┏━━

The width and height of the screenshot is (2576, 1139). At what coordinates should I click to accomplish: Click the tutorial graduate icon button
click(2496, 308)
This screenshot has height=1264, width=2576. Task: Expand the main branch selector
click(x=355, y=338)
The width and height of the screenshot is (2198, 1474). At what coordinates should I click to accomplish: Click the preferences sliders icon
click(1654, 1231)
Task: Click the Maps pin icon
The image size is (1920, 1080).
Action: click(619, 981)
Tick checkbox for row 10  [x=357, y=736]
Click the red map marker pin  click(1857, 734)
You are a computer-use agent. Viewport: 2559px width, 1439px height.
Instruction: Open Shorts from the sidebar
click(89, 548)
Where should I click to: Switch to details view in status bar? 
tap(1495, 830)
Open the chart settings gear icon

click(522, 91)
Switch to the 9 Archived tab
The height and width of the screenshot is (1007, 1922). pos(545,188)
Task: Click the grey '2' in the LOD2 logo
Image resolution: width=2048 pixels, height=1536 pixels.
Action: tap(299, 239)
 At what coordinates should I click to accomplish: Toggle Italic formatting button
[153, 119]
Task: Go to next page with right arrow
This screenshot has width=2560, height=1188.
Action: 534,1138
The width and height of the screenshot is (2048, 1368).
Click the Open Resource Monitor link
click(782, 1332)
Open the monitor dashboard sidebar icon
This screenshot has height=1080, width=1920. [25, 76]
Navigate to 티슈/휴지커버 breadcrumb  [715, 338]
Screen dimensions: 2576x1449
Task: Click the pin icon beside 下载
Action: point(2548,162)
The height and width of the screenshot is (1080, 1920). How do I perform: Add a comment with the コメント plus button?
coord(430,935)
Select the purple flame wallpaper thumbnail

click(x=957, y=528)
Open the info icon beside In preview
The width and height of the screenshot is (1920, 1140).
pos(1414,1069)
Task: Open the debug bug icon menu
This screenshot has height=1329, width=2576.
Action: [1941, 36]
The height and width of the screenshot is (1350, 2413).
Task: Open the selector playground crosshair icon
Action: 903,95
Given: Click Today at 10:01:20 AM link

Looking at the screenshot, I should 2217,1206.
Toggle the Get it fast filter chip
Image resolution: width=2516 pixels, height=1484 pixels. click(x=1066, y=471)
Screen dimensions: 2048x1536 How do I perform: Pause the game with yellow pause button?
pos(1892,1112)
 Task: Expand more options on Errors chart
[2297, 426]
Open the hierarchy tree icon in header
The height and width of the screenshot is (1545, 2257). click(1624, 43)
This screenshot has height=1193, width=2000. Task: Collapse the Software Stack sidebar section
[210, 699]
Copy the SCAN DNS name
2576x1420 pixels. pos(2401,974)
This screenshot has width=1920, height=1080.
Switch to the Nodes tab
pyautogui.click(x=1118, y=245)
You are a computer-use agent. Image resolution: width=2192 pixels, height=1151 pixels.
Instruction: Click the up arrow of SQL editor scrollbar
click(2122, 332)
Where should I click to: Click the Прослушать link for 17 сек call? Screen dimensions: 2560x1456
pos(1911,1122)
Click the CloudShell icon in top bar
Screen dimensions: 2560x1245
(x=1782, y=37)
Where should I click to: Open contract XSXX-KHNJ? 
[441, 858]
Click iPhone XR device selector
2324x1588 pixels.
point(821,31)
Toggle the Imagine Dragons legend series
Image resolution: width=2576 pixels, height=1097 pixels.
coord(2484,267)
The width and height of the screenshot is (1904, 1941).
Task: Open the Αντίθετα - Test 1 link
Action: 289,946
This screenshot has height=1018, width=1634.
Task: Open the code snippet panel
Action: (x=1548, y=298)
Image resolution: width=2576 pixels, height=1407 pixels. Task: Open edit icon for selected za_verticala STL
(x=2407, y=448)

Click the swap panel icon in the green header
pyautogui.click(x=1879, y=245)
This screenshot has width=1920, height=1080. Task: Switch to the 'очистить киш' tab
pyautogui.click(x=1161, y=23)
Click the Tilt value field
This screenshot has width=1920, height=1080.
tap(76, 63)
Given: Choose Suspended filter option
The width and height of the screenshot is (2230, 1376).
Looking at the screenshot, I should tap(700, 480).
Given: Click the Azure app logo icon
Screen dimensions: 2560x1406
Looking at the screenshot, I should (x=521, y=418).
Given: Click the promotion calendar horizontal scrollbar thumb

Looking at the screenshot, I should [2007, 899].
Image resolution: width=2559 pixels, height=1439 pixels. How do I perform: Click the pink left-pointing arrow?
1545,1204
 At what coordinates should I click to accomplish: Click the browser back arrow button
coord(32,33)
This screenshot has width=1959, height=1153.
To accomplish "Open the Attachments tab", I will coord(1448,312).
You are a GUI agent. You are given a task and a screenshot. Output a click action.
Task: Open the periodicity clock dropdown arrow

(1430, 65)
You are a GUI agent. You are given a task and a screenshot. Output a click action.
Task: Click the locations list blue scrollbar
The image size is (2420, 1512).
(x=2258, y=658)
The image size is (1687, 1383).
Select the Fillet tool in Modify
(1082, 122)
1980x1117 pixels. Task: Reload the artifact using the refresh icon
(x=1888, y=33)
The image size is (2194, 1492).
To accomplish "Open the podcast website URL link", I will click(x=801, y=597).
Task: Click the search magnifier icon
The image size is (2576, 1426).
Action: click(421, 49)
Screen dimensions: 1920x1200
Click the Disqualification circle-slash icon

┗━━

Print exactly the lines above from the one with "You are a computer-use agent. Viewport: 2559px" to the one with "Task: Go to next page with right arrow", including both.

- ANSWER:
You are a computer-use agent. Viewport: 2559px width, 1439px height.
Instruction: Open Shorts from the sidebar
click(89, 548)
Where should I click to: Switch to details view in status bar? 
tap(1495, 830)
Open the chart settings gear icon

click(522, 91)
Switch to the 9 Archived tab
The height and width of the screenshot is (1007, 1922). pos(545,188)
Task: Click the grey '2' in the LOD2 logo
Image resolution: width=2048 pixels, height=1536 pixels.
Action: tap(299, 239)
 At what coordinates should I click to accomplish: Toggle Italic formatting button
[153, 119]
Task: Go to next page with right arrow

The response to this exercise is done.